In January, I had the privilege of participating in a panel at Agile Austin with executives leading other software organizations around Austin.  David Anderson also dropped in while he was in Austin.

Throughout the question & answer session, one theme became clear.  The audience wasn’t clear on what agile is and what agile is not.  So many folks have attended Scrum training that I think I can comment on what is being taught (caveat:  each Scrum trainer does it a bit differently).

The most popular agile training is Scrum training.  In scrum training, there is a lot of talk about the development team, the product owner, and the scrum master.  There isn’t, however, a lot of talk about management.  The scrum master is not a manager.  It is intentionally defined as a facilitator who has to facilitate without direct authority.  Every organization has management, however, but Scrum doesn’t really speak to that.  I think this is a big gap with it.  Extreme Programming doesn’t either, but it doesn’t pretend to be a project management methodology.
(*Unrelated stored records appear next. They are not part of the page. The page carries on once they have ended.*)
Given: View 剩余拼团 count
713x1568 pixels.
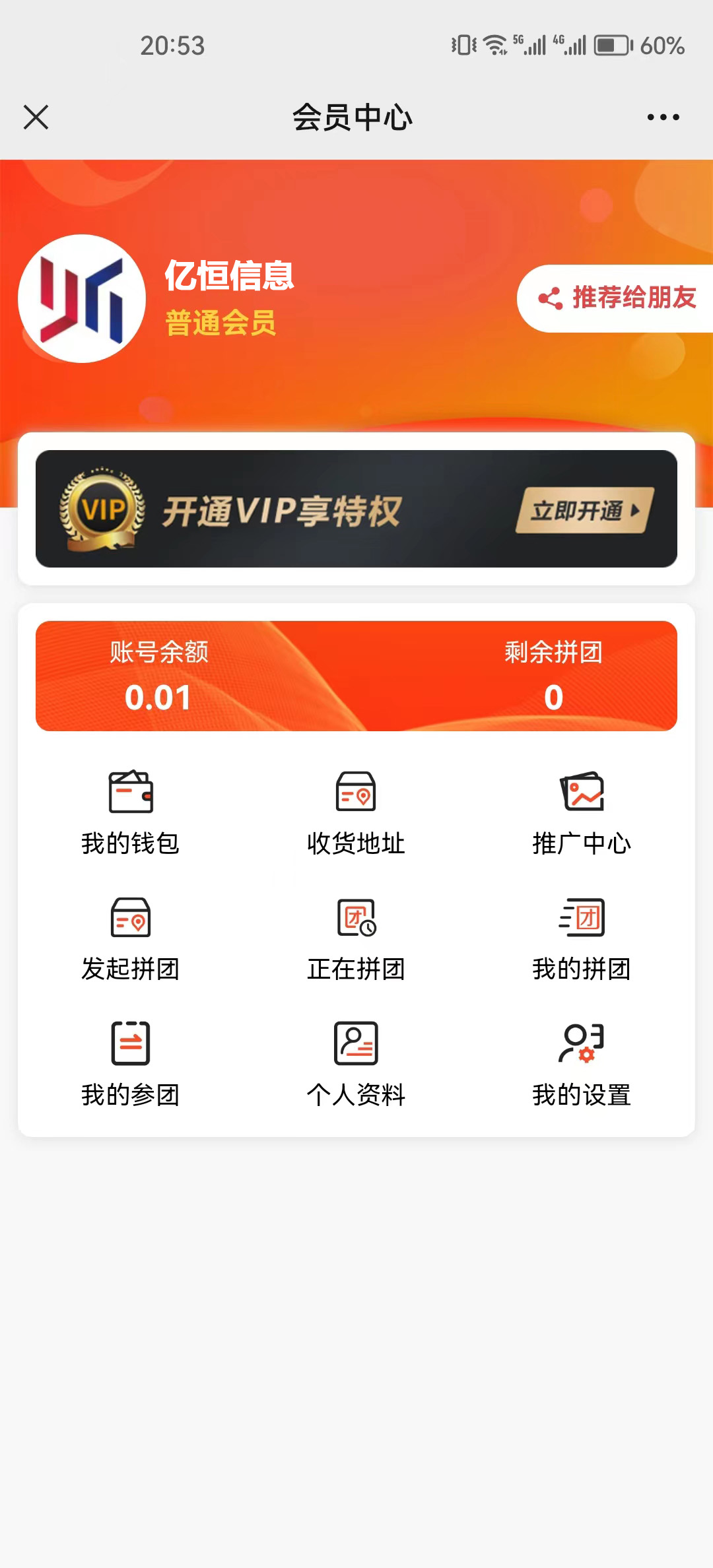Looking at the screenshot, I should point(553,677).
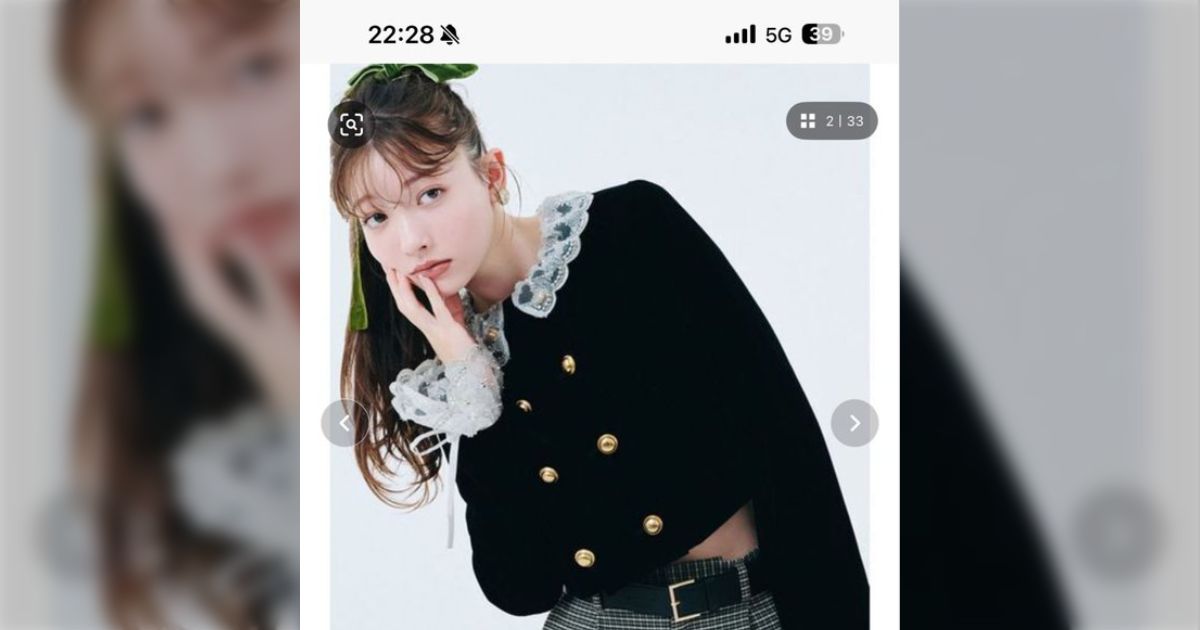Open the visual image search icon
The image size is (1200, 630).
tap(351, 124)
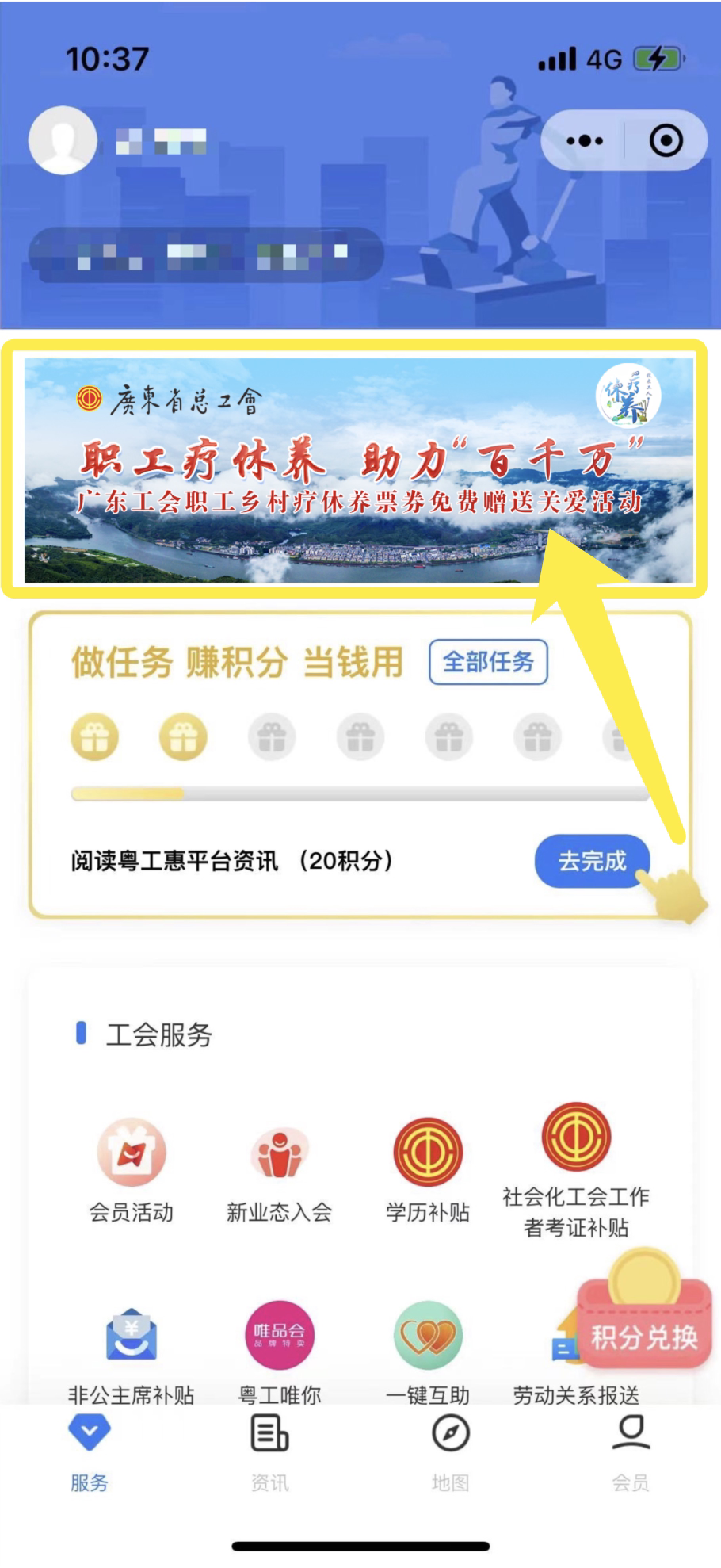Open the mini program more options menu

tap(585, 141)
Agile is all about delivering frequently and refining as you go.  Agile doesn’t have a set of dogmatic practices that you must adhere to.  Every agile team will have a process that is unique because each has different business goals and different people.  The team needs process.  Larger projects need larger processes.  Whole Foods is a very agile organization, and it has tons of processes to make it all work seamlessly.  I have encountered some who feel that agile teams have to light on process.  I believe that the team needs just enough process, and it’s probably just a bit more process than the average “Certified ScrumMaster” would think.

By now, we have all heard stories about the “agile” teams who adopted scrum and then subsequently burned through a year’s worth of sprints and still delivered nothing.  The magic fairy dust of scrum is wearing off, and the industry is starting to realize that in any given project, success depends on the good and passionate work of the people involved.

All in all, it doesn’t matter where good ideas come from:  waterfall, scrum, extreme programming, lean, FDD, or the next methodology that comes along.  Good ideas are good ideas, and I strive to find them wherever I can.

Practical agile software delivery is hard.  HARD.  It requires confronting problems head-on, even when those problems are organizational.  Short iterations expose the problems.  Solving the problems makes them go away.  The absence of problems leads to effectiveness.  Rinse, repeat.  A project will succeed or fail based on the people involved, not the “official methodology” used in the status report.